Several of the posts in this week’s newsletter relate to our county’s wildlife: how we can experience and enjoy it and how we can help and protect it. HWT are organising winter walks and children’s activities at Queenswood. One of our members is planting a new wood and is seeking volunteers to help get the trees in the ground. In February, Transition Leominster are holding seed swaps in both Hereford and Leominster where you can exchange seeds and plants, adding to the variety of species in your garden or allotment.
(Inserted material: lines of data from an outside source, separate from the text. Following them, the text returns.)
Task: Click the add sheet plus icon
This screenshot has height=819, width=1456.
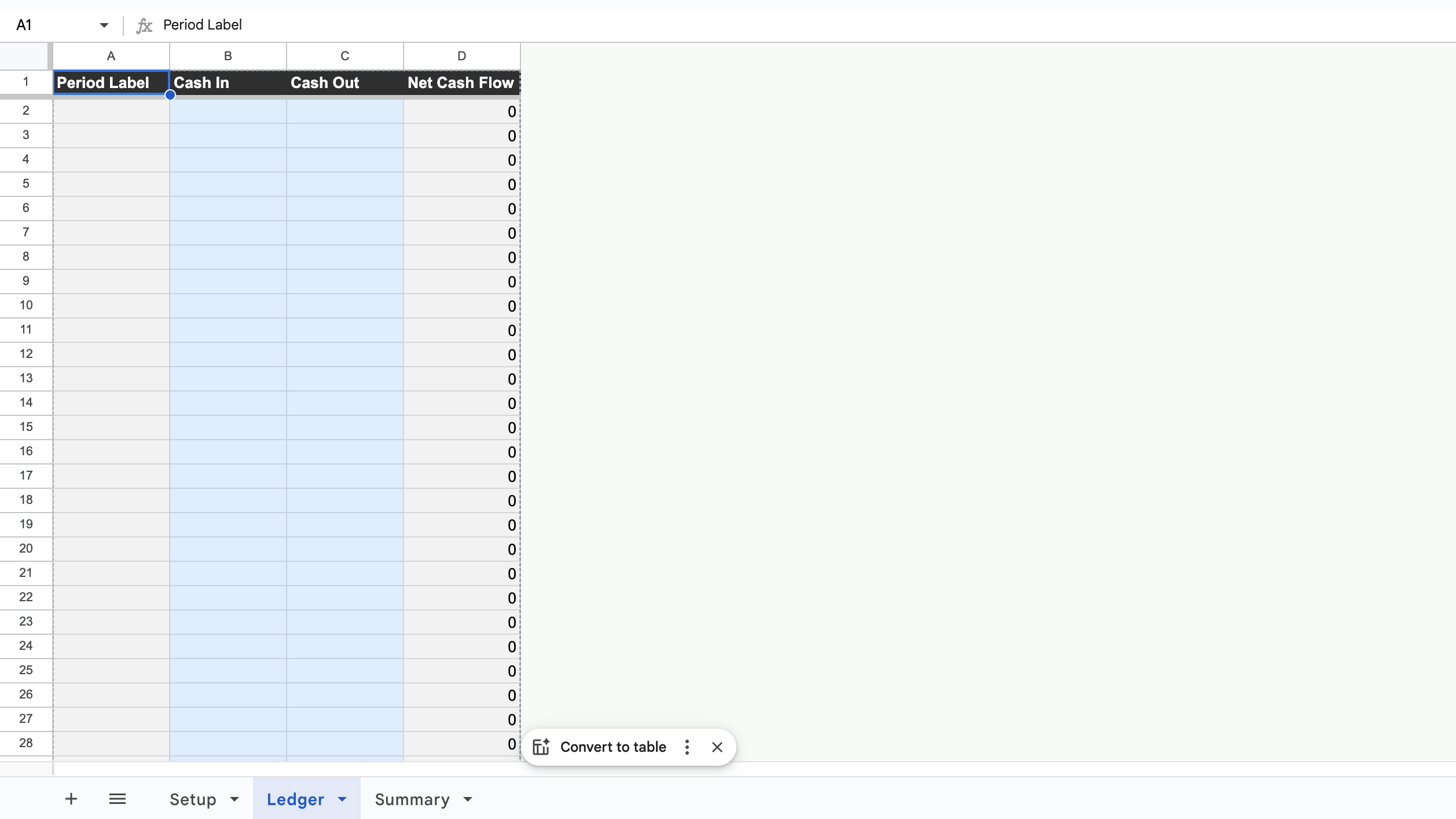Action: [71, 798]
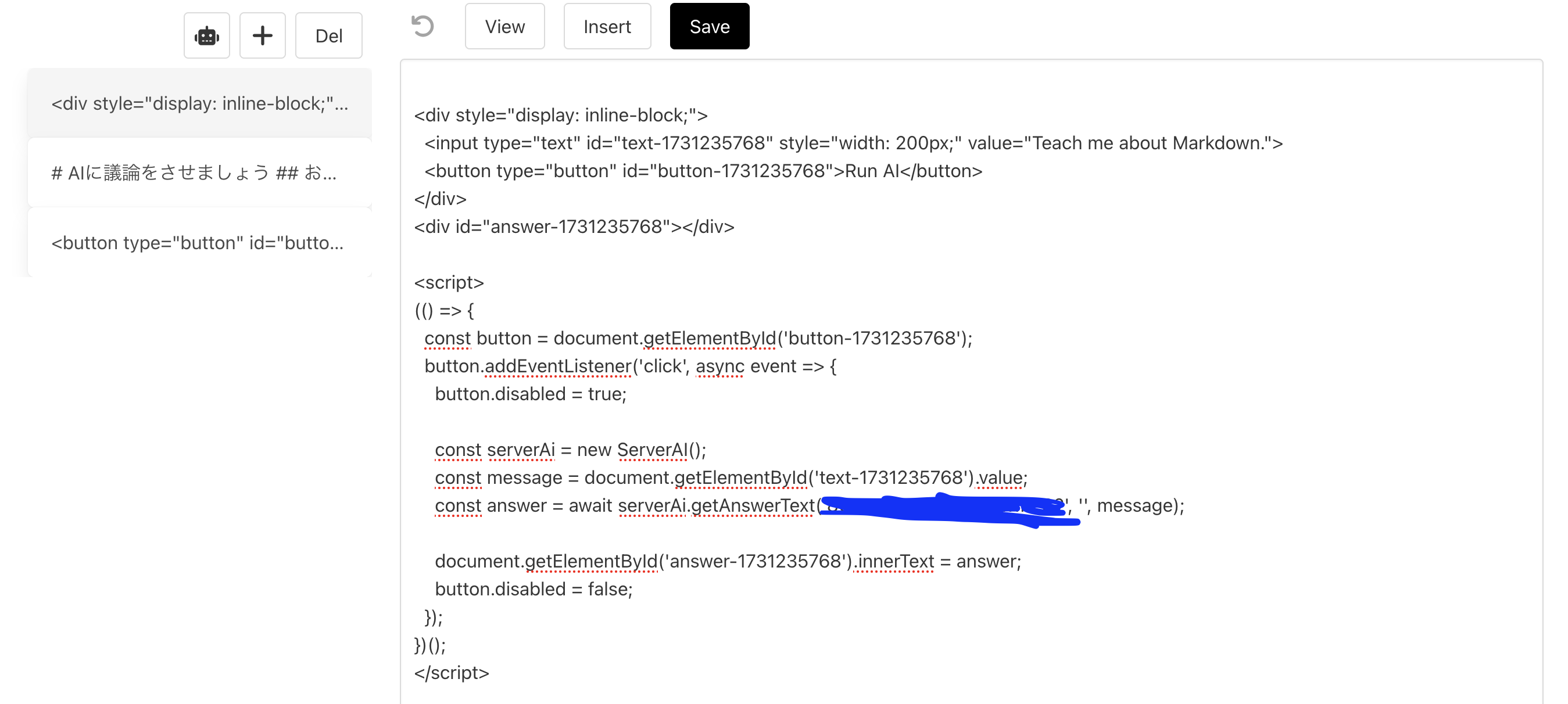Screen dimensions: 1568x704
Task: Select the div inline-block note in the list
Action: [x=200, y=104]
Measures such as these are vital in our nature-depleted country: a study by the Natural History Museum in 2021 found that that UK is one of the world’s most nature-depleted countries, with on average about half its biodiversity left, far below the global average of 75%.

Taking place in Montreal this week, though getting much less news coverage than COP27, is the 15th Conference of the Parties (COP15) to the United Nations Convention on Biological Diversity (CBD), an international meeting bringing together governments from around the world to discuss what can be done to halt the attack on nature. Alongside Climate Change, Biodiversity is the greatest challenge facing the world at the moment. The two are interlinked – without tackling the one issue, humans cannot tackle the other. Hugh Warwick, ecologist, author and hedgehog champion, summed up the importance of protecting biodiversity with this metaphor:

“One way to look at it is to think of the Forth railway bridge – at 2.5km long it is an engineering marvel. It also has 6.5 million rivets. How many of those would you be happy to lose and still use the bridge? How many species do you think the planet can lose and for it still to function?”

That bridge needs every one of those rivets.